One barometer of the Greek mood is a larger-than-life bronze statue of Truman, erected in 1963 in an Athens park. Protesters have tried 28 times to knock it off its pedestal and succeeded twice, most recently during anti-NATO protests in May.

The statue was put back on its feet last week and surrounded by a few of the 10,000 police officers mobilized to protect Clinton, whose trip to Turkey, Greece, Italy, Kosovo and Bulgaria is aimed at highlighting the U.S. commitment to southern Europe.

Another barometer is polling that shows far less respect for Clinton here than elsewhere on the Continent. A Nov. 8 survey by the newspaper Ethnos found that 80% of Athenians had a negative opinion of him and that 61% would rather that he skip Greece on this tour.

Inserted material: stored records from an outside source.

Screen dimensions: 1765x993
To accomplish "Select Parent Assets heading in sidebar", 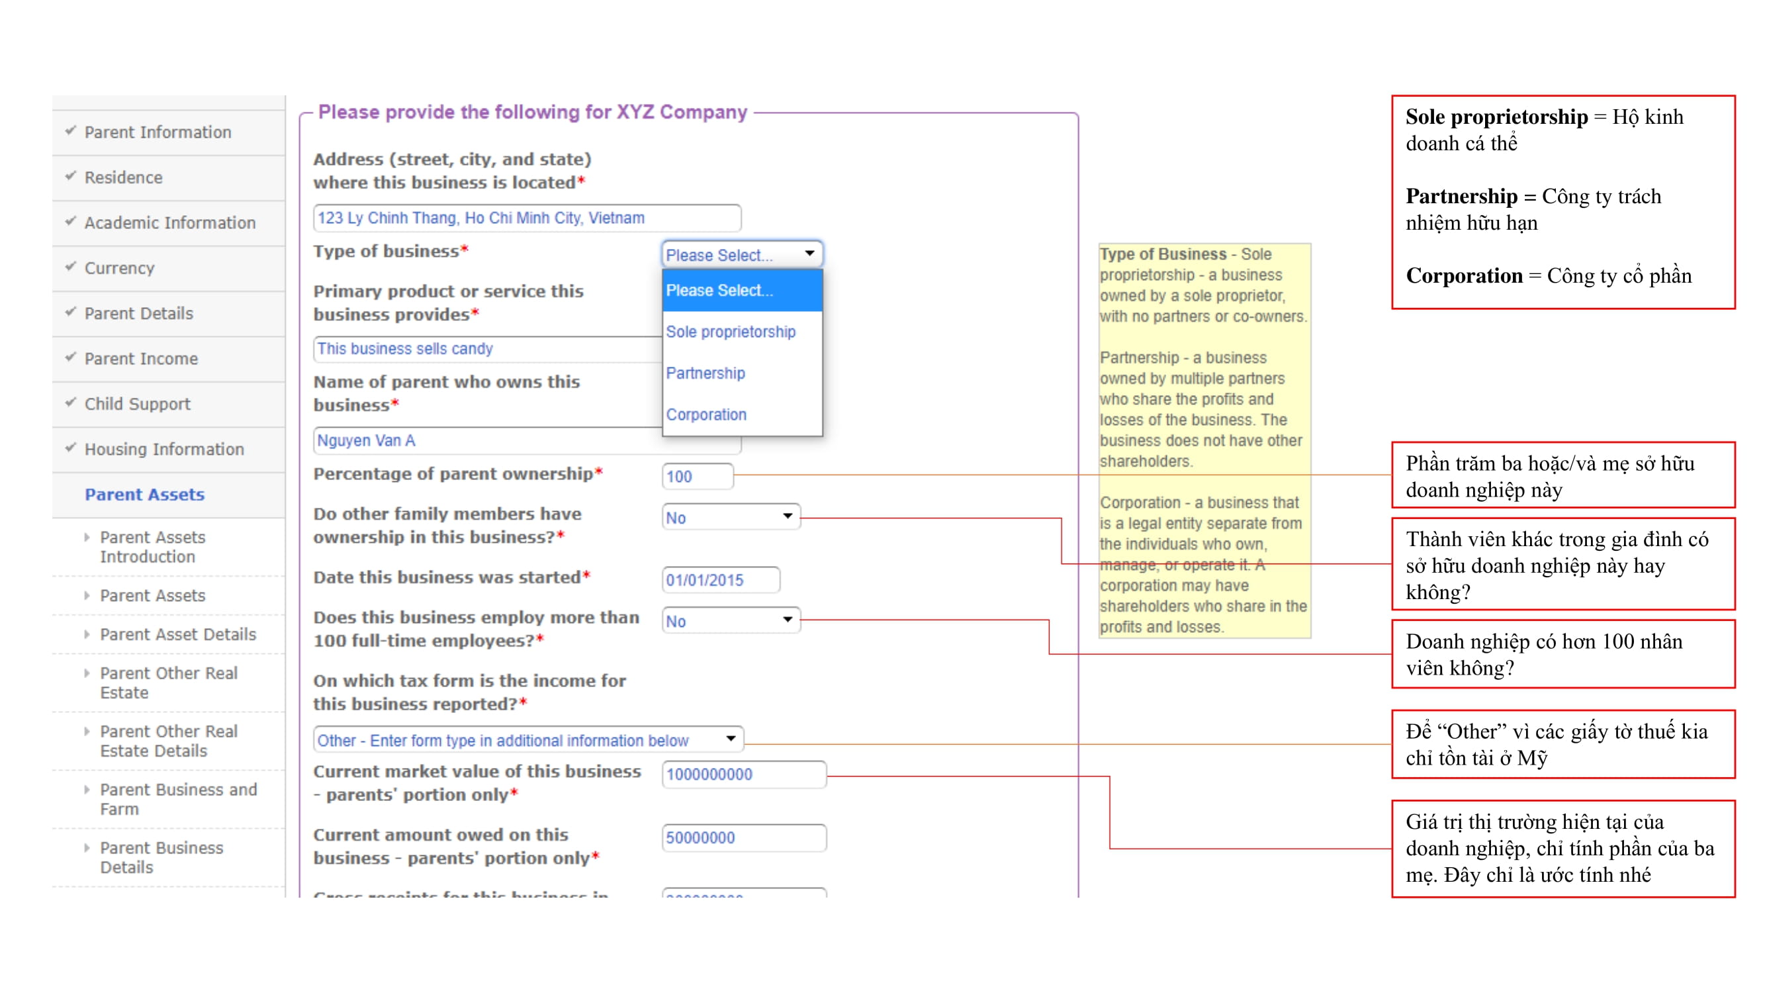I will 145,494.
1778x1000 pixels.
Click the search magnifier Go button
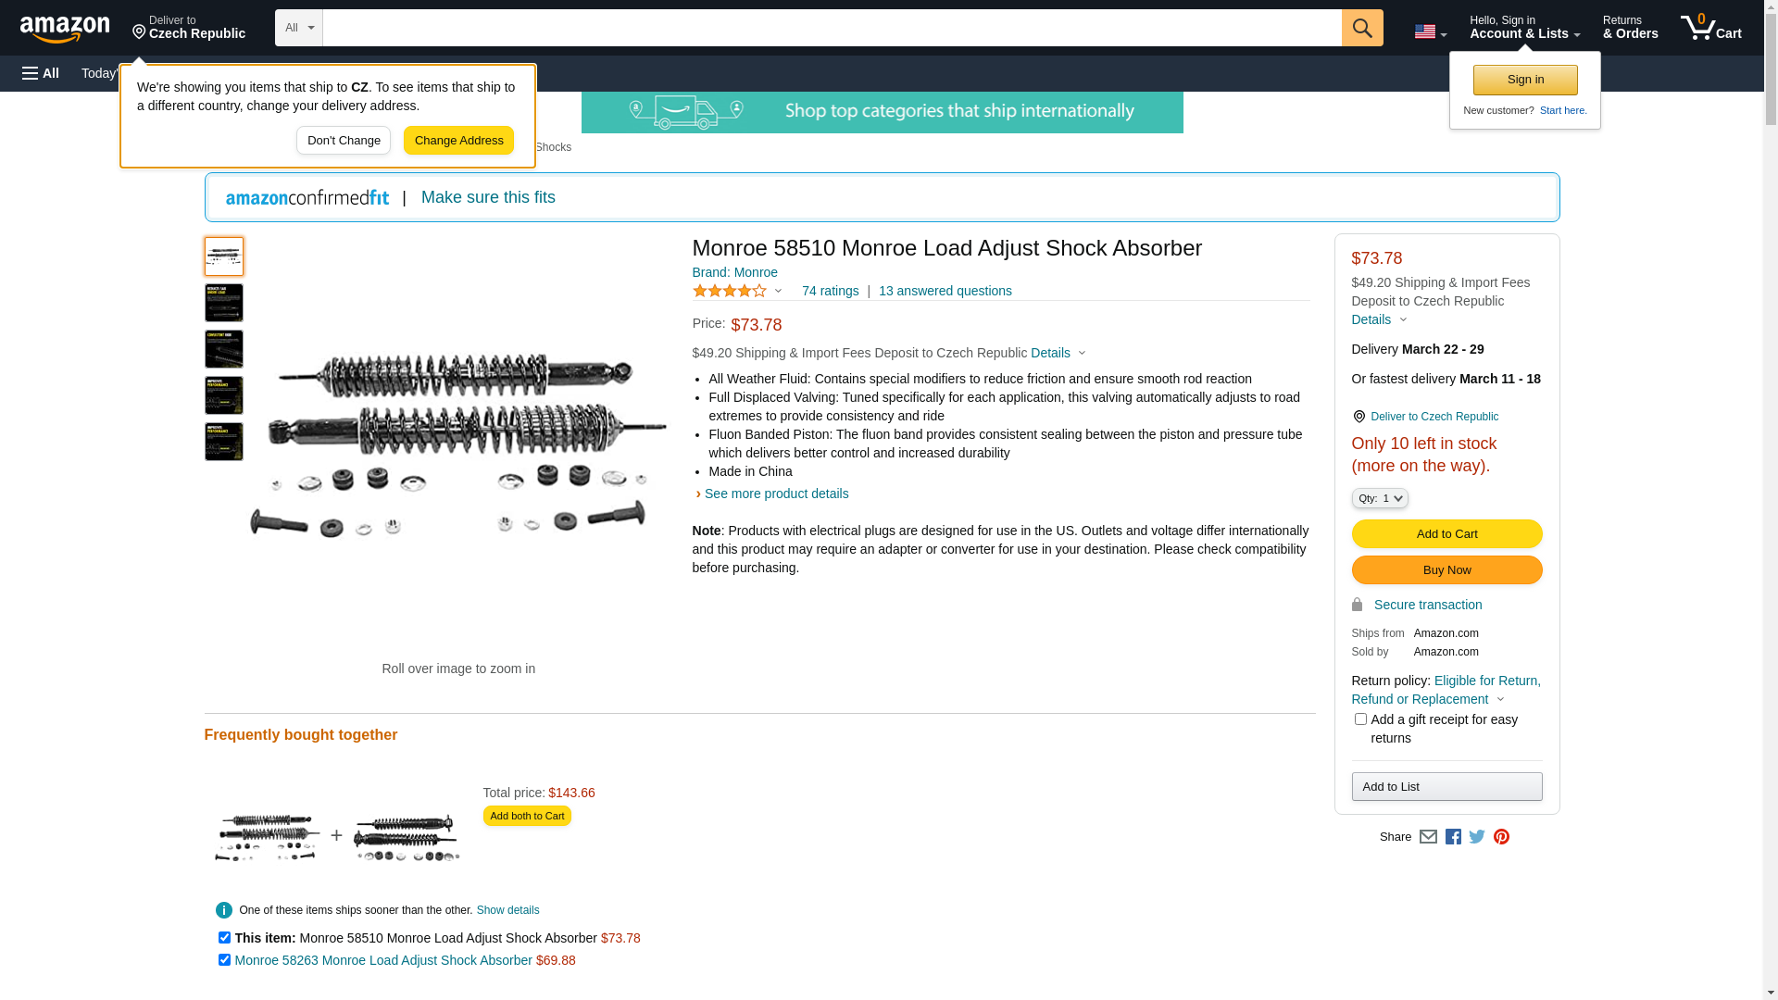[x=1361, y=28]
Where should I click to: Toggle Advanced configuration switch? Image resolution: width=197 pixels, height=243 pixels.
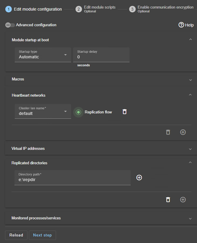pyautogui.click(x=10, y=25)
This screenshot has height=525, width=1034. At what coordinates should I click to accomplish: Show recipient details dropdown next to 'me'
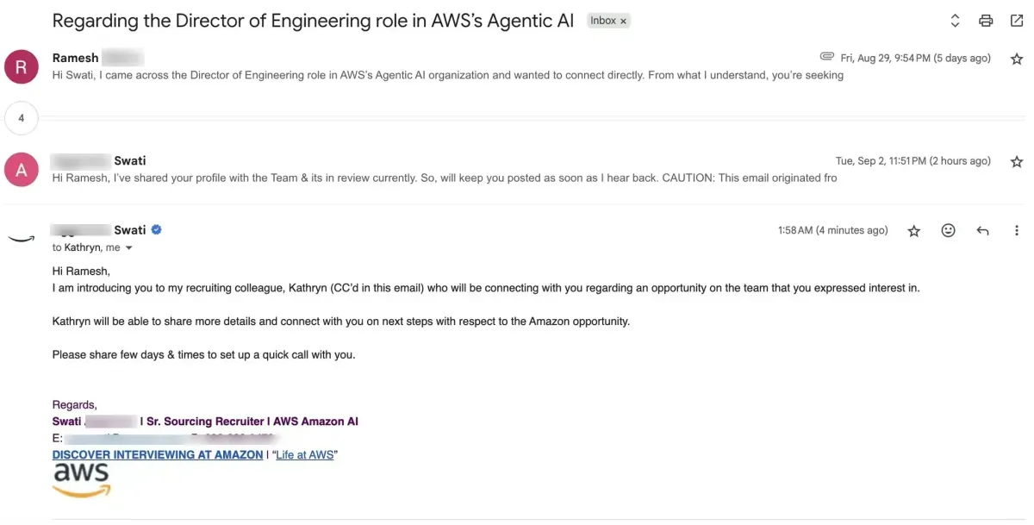(129, 248)
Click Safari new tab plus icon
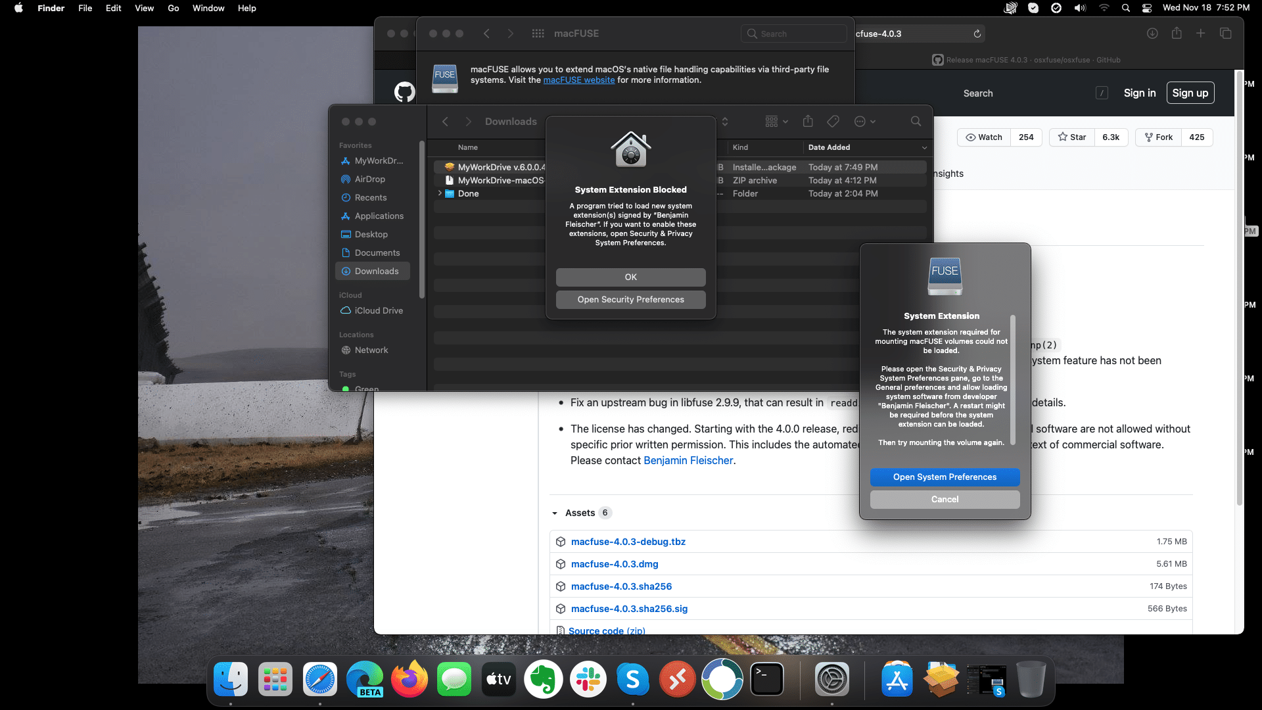This screenshot has height=710, width=1262. 1200,34

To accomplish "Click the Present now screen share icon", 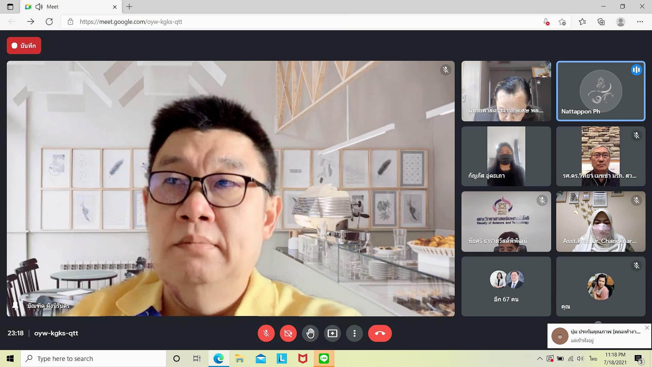I will [332, 333].
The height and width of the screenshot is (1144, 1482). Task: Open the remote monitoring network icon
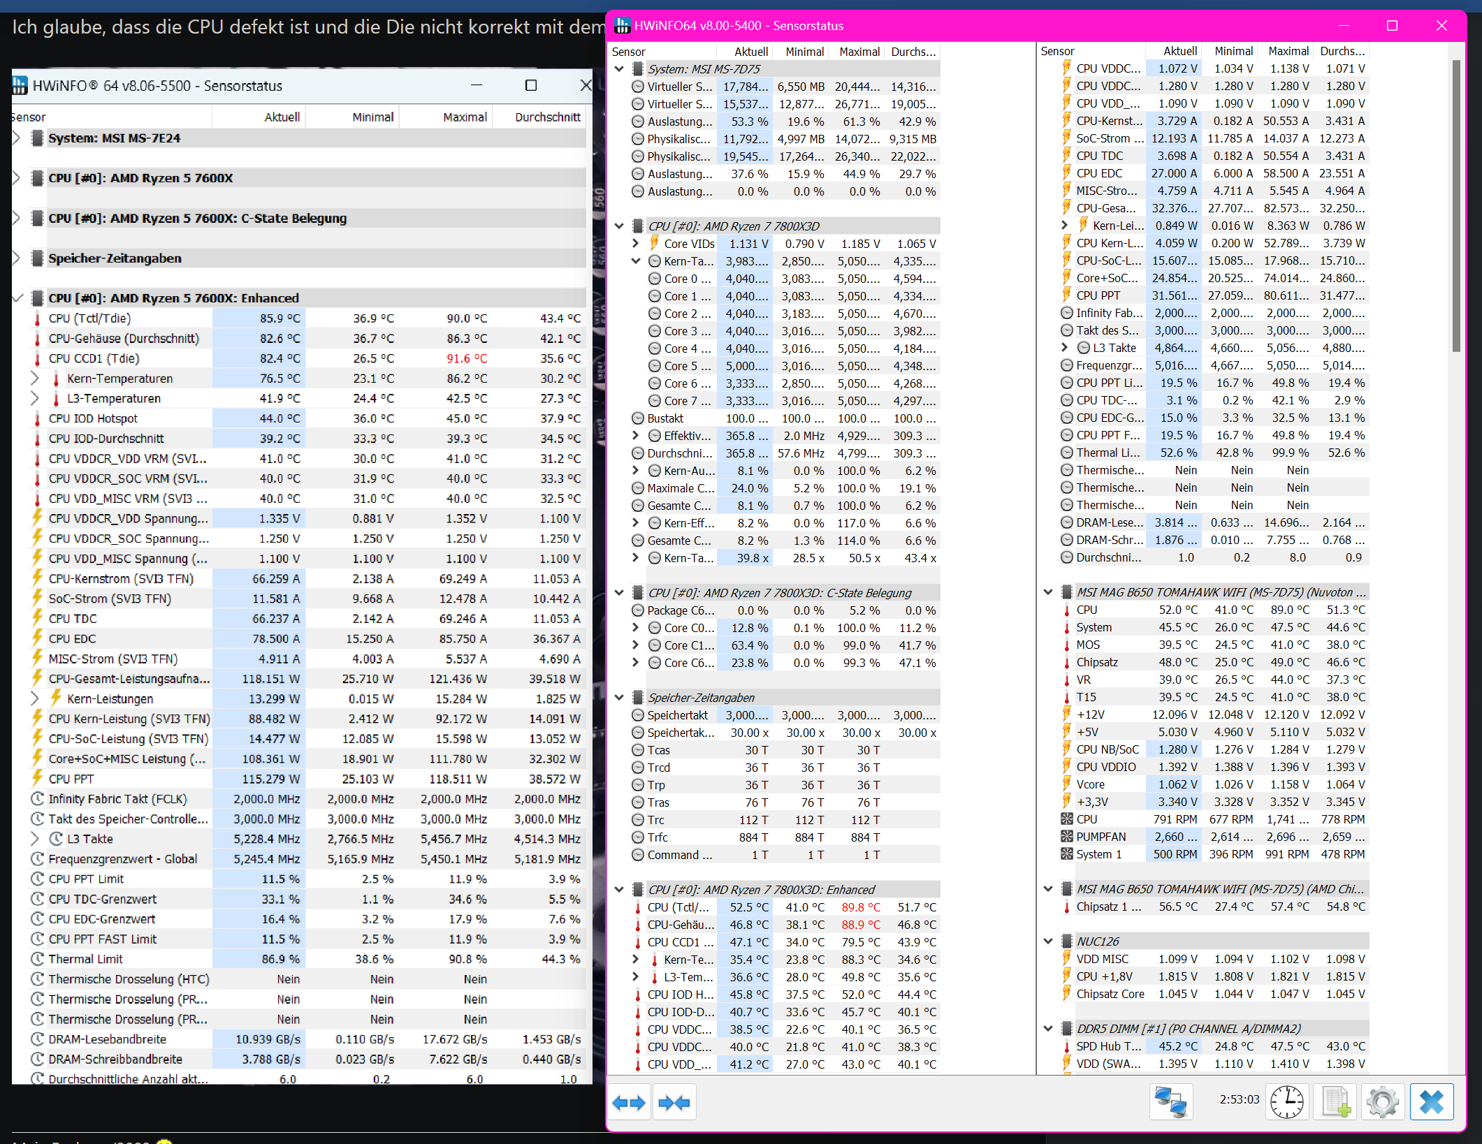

“It’s a matter of philotimo,” said Athens lawyer Alexandros Lykourezos, using a word for inner pride that people say is too intrinsically Greek to translate accurately. “We don’t like to be insulted, provoked or wounded. To some people, Clinton’s visit is such an insult.”

“This is a reaction to the bombing and the feeling that we’ve always been betrayed by U.S. policy,” he added. “But it’s also the fault of our governments, which have cultivated the idea that we cannot promote our interests unless we play the obedient ally.”

Advertisement

Rejecting such criticism, U.S. and Greek officials have championed the visit as a chance to bolster their ties and improve the climate for settling Greece’s many disputes with Turkey, where Clinton has been since Sunday.

“We are living in an independent Greece, a strong Greece,” Prime Minister Costas Simitis said this week. “We don’t need patrons or godfathers.”

Originally, Simitis had pledged to keep protesters away from Clinton, then he reneged under pressure from a Communist-led coalition of leftist parties whose support his governing Socialists are seeking in parliamentary elections next spring.

By threatening to call off the scheduled Nov. 13-15 trip, U.S. officials got Simitis to agree to postpone it by nearly a week, shorten it from 2 1/2 days to 22 hours and restore a promised security cordon aimed at keeping protesters out of Clinton’s sight and earshot.

Communists have vowed to try to break through police lines this evening and reach the fortress-like U.S. Embassy, even though Clinton will be elsewhere--at a state dinner in the presidential palace and a hotel on the opposite side of the capital.

The leftist parties’ pressure and the government’s waffling brought a torrent of criticism from moderate Greeks. Some commentators recalled the ancient code that a Greek must welcome an enemy into his village and refrain from killing him until after he leaves.

Advertisement

“The debacle of Clinton’s visit has already tarnished the country’s image,” said Gregory A. Maniatis, the publisher of Odyssey magazine, which covers Greece and the Greek diaspora. “Can we do nothing right? . . . Clinton was willing to lend us his ear--something for which lobbyists pay millions--and we, doing our best Mike Tyson imitation, bit it.”